(Stored data)
BEGIN

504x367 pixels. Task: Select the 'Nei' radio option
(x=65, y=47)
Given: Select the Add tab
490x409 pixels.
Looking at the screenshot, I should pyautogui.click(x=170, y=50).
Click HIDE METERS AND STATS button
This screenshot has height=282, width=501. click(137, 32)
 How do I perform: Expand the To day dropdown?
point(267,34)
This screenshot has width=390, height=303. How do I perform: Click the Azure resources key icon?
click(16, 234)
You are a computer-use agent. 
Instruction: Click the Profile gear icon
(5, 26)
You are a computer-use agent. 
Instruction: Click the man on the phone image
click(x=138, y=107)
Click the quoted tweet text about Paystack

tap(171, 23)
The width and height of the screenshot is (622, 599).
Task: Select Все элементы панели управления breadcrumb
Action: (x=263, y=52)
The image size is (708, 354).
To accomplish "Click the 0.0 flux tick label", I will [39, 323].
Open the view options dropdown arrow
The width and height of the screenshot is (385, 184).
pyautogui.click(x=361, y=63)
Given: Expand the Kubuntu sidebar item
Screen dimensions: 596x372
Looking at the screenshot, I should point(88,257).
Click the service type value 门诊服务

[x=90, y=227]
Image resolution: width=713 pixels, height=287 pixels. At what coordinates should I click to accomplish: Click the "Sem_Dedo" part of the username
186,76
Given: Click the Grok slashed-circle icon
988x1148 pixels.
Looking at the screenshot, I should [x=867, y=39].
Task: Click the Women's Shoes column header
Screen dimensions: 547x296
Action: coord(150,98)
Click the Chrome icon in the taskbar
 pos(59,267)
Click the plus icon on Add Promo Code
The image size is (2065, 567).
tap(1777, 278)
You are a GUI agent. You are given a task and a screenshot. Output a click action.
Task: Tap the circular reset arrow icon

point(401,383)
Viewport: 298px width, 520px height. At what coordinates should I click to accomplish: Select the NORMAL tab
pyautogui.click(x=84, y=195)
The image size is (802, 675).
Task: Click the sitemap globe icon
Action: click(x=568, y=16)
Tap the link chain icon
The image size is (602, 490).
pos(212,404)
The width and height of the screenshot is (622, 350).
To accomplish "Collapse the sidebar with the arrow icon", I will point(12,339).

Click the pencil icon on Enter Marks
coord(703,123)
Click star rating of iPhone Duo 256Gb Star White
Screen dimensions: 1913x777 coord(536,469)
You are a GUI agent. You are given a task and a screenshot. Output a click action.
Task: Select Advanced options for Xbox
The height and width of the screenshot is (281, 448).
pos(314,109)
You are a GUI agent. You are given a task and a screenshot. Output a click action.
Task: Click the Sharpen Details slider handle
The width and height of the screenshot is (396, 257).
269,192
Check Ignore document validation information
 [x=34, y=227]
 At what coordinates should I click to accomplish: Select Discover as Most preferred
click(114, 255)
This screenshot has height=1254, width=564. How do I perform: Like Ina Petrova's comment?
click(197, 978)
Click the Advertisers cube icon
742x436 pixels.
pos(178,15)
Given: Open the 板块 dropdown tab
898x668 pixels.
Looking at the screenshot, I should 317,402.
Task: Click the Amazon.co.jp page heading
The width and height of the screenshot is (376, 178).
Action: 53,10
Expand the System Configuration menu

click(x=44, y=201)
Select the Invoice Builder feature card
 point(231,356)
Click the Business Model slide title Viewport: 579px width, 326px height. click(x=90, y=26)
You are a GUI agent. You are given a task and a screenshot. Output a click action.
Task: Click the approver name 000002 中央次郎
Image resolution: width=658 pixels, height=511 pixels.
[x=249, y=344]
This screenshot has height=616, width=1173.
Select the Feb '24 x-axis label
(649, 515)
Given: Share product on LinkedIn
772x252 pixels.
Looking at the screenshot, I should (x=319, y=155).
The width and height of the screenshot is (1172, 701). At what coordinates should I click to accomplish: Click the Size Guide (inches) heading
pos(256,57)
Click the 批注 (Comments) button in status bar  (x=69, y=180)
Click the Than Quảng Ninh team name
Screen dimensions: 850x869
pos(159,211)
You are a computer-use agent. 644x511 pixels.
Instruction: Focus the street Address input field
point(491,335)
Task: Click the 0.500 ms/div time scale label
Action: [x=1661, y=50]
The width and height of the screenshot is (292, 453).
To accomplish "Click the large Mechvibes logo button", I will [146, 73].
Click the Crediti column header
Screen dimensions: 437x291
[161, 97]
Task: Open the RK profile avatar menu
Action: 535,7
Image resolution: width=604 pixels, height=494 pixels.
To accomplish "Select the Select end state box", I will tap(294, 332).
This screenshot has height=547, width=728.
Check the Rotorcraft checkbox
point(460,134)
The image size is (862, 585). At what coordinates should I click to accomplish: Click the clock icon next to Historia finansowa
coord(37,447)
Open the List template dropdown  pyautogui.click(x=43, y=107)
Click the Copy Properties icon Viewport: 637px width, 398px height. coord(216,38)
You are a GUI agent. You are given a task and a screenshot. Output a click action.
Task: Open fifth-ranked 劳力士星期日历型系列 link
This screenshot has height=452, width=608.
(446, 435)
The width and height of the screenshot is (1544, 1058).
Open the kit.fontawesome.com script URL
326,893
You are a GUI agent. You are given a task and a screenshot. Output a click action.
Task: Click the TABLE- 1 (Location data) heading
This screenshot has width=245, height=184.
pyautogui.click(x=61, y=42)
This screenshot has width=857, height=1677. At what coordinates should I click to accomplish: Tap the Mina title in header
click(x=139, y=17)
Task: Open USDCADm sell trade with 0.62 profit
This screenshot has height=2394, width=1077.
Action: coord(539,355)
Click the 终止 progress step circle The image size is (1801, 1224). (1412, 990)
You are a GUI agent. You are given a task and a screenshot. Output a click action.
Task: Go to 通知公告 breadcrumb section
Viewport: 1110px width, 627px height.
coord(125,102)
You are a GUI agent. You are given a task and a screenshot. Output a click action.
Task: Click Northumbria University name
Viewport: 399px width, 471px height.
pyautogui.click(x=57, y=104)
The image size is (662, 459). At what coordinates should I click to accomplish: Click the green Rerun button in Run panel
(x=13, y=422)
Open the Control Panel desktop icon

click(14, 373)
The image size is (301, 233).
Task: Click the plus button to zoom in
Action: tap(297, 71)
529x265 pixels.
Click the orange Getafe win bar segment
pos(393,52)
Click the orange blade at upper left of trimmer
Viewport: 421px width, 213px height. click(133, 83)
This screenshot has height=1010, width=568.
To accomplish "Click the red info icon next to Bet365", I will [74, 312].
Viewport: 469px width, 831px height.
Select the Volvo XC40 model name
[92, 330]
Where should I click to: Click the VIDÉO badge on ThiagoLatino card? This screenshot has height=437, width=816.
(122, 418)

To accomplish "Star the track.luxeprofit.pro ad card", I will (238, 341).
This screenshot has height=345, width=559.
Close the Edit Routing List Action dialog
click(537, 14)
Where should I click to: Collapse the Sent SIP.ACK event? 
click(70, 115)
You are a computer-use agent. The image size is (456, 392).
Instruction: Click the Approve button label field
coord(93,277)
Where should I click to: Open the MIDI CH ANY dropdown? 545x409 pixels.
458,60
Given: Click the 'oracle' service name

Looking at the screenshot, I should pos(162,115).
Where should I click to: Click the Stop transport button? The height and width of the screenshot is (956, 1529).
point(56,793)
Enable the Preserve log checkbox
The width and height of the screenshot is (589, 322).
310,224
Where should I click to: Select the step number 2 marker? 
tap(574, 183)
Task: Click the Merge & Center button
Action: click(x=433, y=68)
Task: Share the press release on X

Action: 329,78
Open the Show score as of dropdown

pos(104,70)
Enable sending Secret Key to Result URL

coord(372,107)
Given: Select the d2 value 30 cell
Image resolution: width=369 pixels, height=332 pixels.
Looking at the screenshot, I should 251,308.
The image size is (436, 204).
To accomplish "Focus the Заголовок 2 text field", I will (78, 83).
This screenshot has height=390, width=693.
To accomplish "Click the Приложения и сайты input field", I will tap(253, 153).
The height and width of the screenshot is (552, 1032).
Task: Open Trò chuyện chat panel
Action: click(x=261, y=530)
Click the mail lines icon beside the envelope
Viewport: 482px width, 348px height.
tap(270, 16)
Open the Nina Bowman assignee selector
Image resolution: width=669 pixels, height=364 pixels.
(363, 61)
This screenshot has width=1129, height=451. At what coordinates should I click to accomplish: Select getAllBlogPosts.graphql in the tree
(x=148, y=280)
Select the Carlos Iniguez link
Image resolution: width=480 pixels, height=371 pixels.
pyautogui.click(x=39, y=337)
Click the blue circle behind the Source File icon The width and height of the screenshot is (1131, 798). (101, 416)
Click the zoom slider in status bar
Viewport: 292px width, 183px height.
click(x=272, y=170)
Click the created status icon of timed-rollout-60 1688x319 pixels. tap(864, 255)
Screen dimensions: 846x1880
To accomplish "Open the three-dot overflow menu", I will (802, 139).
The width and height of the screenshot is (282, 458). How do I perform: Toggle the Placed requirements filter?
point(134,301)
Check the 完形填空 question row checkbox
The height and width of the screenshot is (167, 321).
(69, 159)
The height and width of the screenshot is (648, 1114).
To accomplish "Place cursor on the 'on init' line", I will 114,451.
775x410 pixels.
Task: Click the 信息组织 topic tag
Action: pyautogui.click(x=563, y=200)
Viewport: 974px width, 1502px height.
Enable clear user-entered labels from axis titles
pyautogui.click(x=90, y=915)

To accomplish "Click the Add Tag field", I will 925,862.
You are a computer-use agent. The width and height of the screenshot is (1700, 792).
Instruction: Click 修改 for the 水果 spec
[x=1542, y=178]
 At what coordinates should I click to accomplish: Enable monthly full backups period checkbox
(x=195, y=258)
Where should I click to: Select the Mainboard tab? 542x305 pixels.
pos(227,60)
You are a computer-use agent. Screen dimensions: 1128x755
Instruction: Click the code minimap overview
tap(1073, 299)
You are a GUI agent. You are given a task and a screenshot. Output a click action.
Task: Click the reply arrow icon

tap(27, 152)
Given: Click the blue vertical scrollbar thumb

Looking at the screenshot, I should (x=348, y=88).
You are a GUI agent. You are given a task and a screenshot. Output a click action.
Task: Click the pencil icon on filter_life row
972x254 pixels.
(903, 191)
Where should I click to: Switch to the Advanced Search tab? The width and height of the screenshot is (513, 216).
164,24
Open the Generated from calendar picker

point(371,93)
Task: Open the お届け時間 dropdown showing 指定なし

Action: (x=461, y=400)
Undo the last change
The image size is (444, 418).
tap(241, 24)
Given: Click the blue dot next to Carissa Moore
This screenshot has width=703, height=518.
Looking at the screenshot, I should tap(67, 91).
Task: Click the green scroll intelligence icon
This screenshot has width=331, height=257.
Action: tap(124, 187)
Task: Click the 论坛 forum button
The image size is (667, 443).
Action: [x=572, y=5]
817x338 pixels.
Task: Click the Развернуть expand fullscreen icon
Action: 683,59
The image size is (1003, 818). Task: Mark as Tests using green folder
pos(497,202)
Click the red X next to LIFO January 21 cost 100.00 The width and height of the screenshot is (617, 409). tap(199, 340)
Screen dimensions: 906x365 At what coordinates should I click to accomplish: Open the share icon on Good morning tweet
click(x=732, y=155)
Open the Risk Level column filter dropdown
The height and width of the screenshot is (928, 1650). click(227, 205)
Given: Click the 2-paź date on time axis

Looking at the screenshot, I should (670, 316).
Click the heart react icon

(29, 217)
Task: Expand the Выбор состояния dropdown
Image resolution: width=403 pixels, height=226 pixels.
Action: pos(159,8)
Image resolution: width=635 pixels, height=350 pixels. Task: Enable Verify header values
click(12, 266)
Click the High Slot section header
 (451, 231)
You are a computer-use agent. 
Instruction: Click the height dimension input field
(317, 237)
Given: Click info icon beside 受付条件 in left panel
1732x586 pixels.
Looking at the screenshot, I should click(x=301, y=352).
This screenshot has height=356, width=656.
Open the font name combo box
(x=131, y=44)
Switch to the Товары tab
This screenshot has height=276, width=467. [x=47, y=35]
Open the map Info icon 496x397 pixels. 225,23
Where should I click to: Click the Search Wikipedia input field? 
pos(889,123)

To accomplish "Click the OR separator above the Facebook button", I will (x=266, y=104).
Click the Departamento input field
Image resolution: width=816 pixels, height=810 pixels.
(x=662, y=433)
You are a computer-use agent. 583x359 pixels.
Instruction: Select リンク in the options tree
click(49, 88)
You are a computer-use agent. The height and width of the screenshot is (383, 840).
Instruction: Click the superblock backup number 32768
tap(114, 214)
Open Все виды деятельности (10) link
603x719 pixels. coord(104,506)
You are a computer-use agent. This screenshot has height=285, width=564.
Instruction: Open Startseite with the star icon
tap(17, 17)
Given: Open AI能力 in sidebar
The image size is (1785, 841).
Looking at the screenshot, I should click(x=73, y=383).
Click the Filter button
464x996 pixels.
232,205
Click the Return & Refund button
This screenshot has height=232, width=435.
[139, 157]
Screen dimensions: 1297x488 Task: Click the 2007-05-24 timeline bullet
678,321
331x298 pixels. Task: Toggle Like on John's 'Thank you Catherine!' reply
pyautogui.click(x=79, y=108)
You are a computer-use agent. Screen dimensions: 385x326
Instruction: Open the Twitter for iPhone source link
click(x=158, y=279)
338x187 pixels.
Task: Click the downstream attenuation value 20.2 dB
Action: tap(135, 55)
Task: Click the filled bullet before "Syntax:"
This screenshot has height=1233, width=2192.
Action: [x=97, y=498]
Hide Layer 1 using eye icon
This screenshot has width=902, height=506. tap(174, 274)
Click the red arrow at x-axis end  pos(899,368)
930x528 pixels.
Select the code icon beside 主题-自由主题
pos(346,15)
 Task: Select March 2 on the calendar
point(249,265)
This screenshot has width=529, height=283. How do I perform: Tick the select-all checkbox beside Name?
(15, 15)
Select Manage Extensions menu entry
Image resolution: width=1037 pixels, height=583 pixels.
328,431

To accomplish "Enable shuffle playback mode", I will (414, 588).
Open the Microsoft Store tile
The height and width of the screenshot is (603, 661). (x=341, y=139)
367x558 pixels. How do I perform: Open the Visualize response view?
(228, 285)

END

In the records above, find every line that contains the word "computer" and copy it.

You are a computer-use agent. 
You are a computer-use agent. 
You are a computer-use agent. 644x511 pixels.
You are a computer-use agent. The image size is (456, 392).
You are a computer-use agent. The width and height of the screenshot is (1700, 792).
You are a computer-use agent. Screen dimensions: 1128x755
You are a computer-use agent. 
You are a computer-use agent. 583x359 pixels.
You are a computer-use agent. The height and width of the screenshot is (383, 840).
You are a computer-use agent. This screenshot has height=285, width=564.
You are a computer-use agent. Screen dimensions: 385x326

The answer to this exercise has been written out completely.